Say you’re out to lunch with girlfriends, and craving a burger but everyone orders a salad—would you order a salad too? A study published last in BioMed Central’s open access International Journal of Behavioral Nutrition and Physical Activity suggests you would.
Kylie Ball, associate professor at Deakin University’s School of Exercise and Nutrition Science, worked with a team of researchers to survey 3,610 Australian women. The women, ages 18-46, were asked to rate how much they agreed with statements like “I often see other people walking in my neighborhood” and “Lots of women I know eat fast food often.”
What the team of researchers found is that physical activity and healthy eating behavior are both strongly affected by social norms. The most surprising finding was that simply knowing or observing other women being active and eating well—not only close friends or family, but also strangers in the neighborhood—predicted an increased likelihood that women themselves would engage in these behaviors, Ball said in an email.
The study is one of the first to show that simply observing others is associated with health-promoting behaviors, she said.
This makes sense to Megan Sullivan, training program manager at Chicago Area Runners Association. Sullivan said a popular reason Chicagoans get involved with the runners association is they’re searching for a way to be healthier. When they see races going on and people seem to be pretty happy and having a good time doing them, that’s what leads people to join, she said.
As a competitive runner herself, Sullivan said training with others helps keep her motivated. “In order to get to the next level, you have to have a group setting to push yourself there,” she said.
While the study didn’t specifically address whether exercising in groups has an impact on the likelihood that a woman exercises at all, there is something to that, Ball said. “The social support and contact that comes from exercising with others can be a very powerful form of motivation for some women,” she said.
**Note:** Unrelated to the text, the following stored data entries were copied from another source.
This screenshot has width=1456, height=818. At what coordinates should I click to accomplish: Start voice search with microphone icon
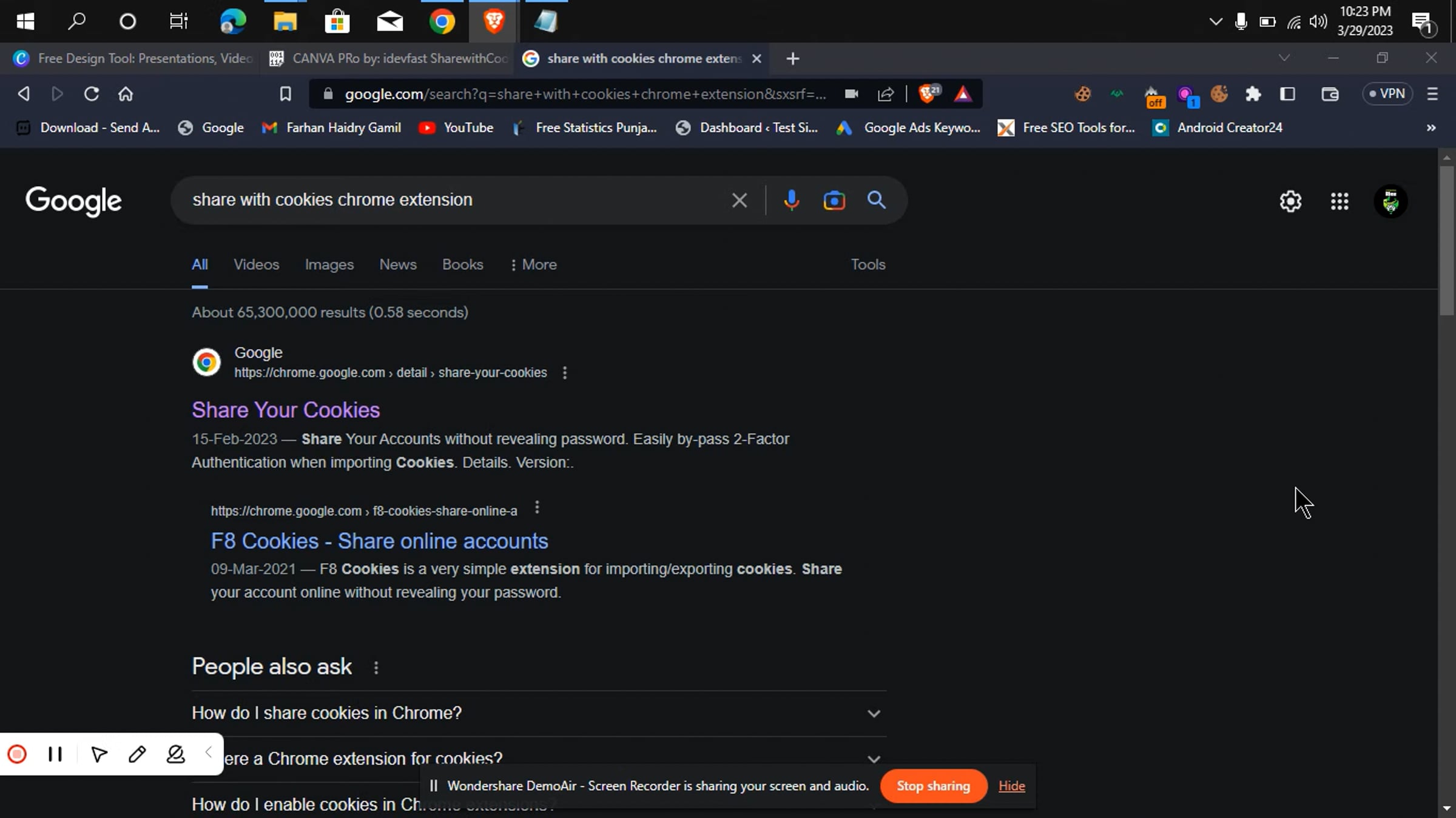pyautogui.click(x=791, y=200)
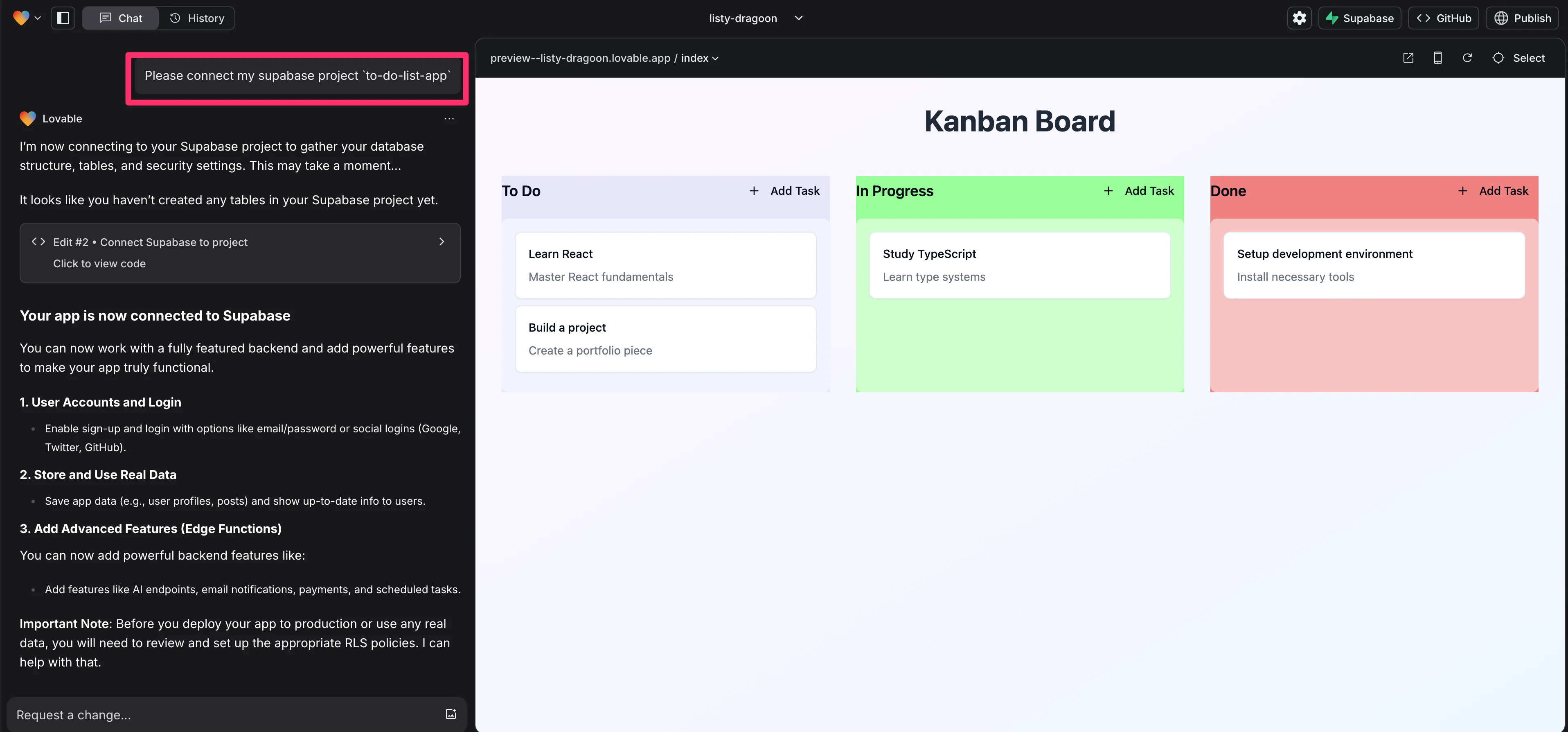Screen dimensions: 1568x732
Task: Click the Study TypeScript card
Action: click(1019, 265)
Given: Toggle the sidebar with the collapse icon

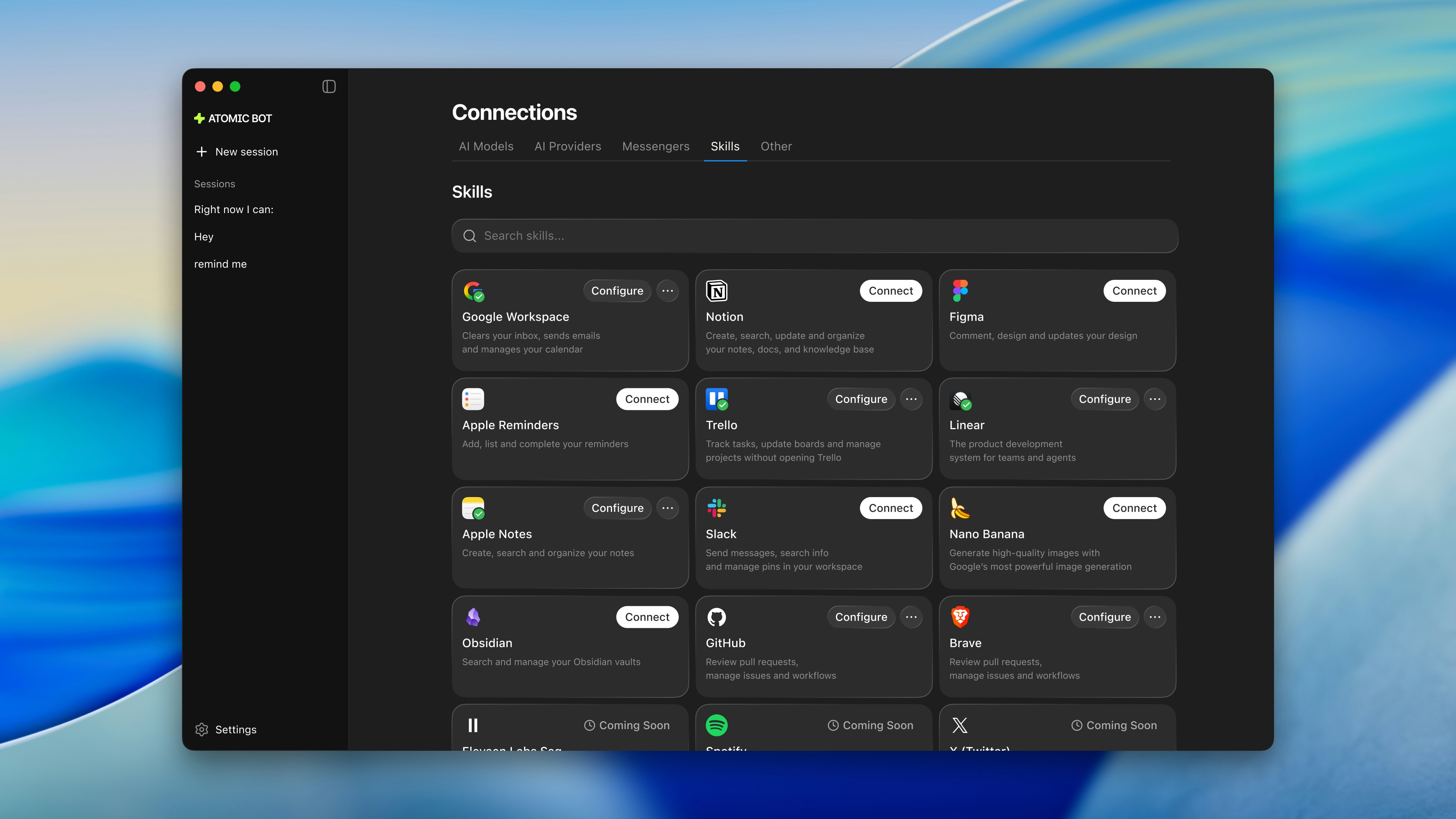Looking at the screenshot, I should tap(329, 86).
But, that’s not a motivating factor for all women. April Sutton, 23, Bally’s personal trainer, said, “What other people do really doesn’t motivate me, when I set a goal, that’s what motives me.” Sutton said the people in her social circle are fit, but not the most health conscious. “They’re trainers, so that’s what they do,” Sutton said. For them, it’s more of a job necessity, than a lifestyle choice, she said. Sutton said she works out and eats well because of health history, not because of social norms.
Women like Sutton are the exception. The study found that healthy behavior is contagious, and the opposite is also true, according to Ball. “Our findings showed that women who less often see others being health-conscious are themselves less likely to be active or eat healthily,” she said. So ladies, how fit you are may depend on your friends.
But is the same true for men? “We can only speculate but there is some evidence that social influences like these are more potent for women than for men,” Ball said. “However that’s a question for another study.”